======== Given records
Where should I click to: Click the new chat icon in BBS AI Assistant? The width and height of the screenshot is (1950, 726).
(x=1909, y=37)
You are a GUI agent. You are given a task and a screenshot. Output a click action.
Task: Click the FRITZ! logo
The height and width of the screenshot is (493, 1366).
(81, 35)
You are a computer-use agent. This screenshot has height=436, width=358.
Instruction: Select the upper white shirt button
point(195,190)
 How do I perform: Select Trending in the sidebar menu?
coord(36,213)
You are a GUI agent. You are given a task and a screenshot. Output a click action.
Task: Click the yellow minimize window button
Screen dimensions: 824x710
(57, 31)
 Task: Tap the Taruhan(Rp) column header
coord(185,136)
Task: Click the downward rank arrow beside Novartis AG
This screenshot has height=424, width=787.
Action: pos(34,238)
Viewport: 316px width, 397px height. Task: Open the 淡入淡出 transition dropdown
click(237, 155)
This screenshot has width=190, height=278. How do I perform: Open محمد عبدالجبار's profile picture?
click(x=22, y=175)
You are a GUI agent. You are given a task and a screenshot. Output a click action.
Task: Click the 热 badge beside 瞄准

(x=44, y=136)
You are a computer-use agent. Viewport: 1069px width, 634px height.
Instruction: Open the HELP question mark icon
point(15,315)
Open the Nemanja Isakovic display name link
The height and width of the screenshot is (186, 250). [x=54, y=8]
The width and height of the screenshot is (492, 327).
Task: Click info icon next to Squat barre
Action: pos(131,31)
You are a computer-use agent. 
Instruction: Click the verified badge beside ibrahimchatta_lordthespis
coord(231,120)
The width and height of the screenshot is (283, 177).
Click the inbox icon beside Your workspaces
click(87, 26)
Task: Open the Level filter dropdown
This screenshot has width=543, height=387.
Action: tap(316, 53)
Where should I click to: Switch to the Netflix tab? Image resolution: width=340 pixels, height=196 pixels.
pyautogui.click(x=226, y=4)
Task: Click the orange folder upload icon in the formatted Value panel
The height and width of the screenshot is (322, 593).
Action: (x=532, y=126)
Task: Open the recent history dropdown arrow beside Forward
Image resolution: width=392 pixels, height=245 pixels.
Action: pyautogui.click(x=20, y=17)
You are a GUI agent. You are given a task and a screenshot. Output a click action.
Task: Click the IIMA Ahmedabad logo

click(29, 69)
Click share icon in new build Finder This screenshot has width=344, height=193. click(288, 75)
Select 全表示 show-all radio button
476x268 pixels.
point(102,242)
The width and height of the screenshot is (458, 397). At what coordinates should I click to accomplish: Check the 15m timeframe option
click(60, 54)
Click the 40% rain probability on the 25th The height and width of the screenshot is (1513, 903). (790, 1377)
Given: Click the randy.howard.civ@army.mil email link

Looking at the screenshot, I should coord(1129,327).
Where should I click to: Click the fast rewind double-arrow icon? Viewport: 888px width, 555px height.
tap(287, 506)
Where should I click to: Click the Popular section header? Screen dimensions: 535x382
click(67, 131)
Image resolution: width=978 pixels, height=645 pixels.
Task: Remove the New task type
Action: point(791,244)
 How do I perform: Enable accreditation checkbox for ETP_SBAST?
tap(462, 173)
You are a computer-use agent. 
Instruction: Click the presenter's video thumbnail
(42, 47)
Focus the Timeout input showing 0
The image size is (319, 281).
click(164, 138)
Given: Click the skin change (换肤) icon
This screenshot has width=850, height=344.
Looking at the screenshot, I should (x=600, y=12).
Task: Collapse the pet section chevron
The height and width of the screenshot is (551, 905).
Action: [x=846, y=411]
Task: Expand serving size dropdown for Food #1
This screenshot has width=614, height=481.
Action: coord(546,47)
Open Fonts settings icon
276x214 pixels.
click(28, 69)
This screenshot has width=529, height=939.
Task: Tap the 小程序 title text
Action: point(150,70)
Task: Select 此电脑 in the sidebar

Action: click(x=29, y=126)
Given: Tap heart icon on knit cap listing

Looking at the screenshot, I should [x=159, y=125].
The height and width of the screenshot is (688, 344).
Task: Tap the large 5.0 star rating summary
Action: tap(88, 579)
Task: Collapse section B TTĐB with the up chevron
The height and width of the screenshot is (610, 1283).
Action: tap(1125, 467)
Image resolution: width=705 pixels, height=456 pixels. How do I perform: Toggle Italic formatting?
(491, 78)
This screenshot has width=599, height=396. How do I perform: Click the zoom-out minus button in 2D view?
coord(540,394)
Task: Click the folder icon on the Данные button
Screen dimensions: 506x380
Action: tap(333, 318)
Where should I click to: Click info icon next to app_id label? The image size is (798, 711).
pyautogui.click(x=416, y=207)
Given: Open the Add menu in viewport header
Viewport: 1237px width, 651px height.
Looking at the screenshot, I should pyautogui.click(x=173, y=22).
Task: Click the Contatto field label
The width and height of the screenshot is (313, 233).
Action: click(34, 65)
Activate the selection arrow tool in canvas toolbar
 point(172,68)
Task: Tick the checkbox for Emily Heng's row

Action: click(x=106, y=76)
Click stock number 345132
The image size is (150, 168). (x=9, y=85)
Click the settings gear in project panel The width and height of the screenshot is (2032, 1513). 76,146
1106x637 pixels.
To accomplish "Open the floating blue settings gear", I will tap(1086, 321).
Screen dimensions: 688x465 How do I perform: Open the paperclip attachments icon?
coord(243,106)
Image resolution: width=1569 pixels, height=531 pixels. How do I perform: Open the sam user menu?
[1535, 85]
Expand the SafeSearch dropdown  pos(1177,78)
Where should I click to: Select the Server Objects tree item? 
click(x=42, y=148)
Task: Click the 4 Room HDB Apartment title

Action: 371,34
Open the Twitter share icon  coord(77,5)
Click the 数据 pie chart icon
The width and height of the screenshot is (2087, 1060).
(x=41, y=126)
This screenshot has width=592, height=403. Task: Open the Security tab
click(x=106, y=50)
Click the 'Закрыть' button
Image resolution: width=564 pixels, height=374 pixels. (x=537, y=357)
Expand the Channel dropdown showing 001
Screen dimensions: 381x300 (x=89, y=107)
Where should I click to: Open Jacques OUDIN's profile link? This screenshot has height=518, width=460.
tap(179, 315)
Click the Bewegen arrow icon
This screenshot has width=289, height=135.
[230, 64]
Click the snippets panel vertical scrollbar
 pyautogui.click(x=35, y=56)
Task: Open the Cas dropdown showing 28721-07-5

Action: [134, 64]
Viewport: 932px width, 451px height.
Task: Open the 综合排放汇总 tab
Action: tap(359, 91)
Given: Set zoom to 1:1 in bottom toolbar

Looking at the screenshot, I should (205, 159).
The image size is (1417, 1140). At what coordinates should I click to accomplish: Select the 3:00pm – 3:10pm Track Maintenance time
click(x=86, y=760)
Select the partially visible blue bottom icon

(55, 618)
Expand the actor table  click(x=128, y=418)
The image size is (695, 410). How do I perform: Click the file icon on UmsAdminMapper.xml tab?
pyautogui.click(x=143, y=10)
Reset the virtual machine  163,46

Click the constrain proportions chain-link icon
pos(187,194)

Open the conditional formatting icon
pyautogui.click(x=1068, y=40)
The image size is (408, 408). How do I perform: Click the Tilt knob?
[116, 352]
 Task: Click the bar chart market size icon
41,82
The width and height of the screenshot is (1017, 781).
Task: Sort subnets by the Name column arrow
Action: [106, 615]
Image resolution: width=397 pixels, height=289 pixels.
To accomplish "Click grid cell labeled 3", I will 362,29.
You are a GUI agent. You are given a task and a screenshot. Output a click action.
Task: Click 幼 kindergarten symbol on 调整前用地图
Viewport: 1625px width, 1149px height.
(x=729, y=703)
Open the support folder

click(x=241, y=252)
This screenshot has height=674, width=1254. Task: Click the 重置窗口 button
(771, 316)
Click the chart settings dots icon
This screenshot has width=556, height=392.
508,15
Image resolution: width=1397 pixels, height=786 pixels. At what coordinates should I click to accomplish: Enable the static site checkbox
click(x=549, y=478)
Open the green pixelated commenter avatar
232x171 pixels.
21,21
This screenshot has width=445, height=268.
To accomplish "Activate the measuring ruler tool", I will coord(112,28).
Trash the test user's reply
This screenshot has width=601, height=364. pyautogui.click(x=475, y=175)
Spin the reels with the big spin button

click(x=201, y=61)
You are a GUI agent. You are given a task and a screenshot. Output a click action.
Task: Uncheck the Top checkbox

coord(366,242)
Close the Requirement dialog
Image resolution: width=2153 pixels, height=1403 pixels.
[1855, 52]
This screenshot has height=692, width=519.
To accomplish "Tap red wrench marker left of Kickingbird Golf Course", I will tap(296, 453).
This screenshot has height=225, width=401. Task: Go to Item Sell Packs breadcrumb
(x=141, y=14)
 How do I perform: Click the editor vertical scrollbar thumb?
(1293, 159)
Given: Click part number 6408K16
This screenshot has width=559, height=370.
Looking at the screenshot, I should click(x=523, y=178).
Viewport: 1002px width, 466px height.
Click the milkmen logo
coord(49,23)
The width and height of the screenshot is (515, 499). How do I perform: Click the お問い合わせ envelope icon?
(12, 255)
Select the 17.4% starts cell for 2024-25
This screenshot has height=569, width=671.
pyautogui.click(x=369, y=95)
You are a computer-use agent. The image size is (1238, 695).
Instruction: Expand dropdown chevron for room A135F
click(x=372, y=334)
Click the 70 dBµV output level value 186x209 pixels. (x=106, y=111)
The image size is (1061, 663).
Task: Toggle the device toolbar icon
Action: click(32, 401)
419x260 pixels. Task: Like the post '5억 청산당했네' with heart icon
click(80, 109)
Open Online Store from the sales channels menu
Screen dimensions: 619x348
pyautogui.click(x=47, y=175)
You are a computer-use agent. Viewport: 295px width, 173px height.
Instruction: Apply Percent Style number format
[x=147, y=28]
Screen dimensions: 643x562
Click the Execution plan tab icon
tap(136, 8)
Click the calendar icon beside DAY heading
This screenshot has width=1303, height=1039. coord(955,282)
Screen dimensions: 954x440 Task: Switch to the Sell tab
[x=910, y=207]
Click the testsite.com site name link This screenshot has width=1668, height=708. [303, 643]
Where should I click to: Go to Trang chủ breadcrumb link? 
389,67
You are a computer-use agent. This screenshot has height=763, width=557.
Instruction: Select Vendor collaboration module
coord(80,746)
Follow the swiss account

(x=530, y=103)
================
Your instructions
Please rewrite the rows from the start through the line containing "(x=1909, y=37)", substituting "compose icon" for "new chat icon" and leaving everything else unchanged.

Result for this task
Where should I click to: Click the compose icon in BBS AI Assistant? The width and height of the screenshot is (1950, 726).
(x=1909, y=37)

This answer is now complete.